Work instructions: Copy exactly, and copy only, the lines from the one bearing "Where should I click to: Click" through the final line of the records.

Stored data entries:

******************************

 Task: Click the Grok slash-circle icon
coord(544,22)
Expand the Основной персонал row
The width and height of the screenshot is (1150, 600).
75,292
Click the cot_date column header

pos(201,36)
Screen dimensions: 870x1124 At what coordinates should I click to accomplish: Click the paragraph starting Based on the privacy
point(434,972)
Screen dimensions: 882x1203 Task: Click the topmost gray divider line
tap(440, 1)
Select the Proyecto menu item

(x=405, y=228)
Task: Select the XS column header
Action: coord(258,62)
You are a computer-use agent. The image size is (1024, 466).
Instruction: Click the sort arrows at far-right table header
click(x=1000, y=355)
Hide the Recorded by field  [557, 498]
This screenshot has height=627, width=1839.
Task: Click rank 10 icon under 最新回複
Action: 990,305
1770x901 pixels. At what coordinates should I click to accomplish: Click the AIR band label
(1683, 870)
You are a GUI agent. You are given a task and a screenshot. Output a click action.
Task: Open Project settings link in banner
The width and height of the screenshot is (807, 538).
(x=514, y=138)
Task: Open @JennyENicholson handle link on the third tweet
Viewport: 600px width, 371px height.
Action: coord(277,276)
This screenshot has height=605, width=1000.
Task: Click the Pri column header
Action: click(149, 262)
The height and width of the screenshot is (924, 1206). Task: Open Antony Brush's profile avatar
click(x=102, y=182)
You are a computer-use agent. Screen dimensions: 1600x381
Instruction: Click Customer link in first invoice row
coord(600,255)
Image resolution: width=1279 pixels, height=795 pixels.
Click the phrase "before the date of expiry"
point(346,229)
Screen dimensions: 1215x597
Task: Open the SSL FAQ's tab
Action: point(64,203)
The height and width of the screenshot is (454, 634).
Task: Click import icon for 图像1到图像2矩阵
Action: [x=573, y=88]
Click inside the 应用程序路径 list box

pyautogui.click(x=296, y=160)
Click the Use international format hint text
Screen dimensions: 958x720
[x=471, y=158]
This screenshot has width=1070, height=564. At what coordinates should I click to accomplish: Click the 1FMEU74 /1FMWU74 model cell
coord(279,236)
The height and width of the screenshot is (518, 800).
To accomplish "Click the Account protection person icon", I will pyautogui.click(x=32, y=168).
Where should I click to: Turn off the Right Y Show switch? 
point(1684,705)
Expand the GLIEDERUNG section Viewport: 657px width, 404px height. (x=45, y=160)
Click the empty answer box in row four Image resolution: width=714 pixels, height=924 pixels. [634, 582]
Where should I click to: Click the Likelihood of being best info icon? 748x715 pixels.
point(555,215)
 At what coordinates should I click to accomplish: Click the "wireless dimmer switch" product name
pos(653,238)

******************************

Response below:
Where should I click to: Click the Likelihood of being best info icon? 748x715 pixels.
point(555,215)
 At what coordinates should I click to accomplish: Click the "wireless dimmer switch" product name
pos(653,238)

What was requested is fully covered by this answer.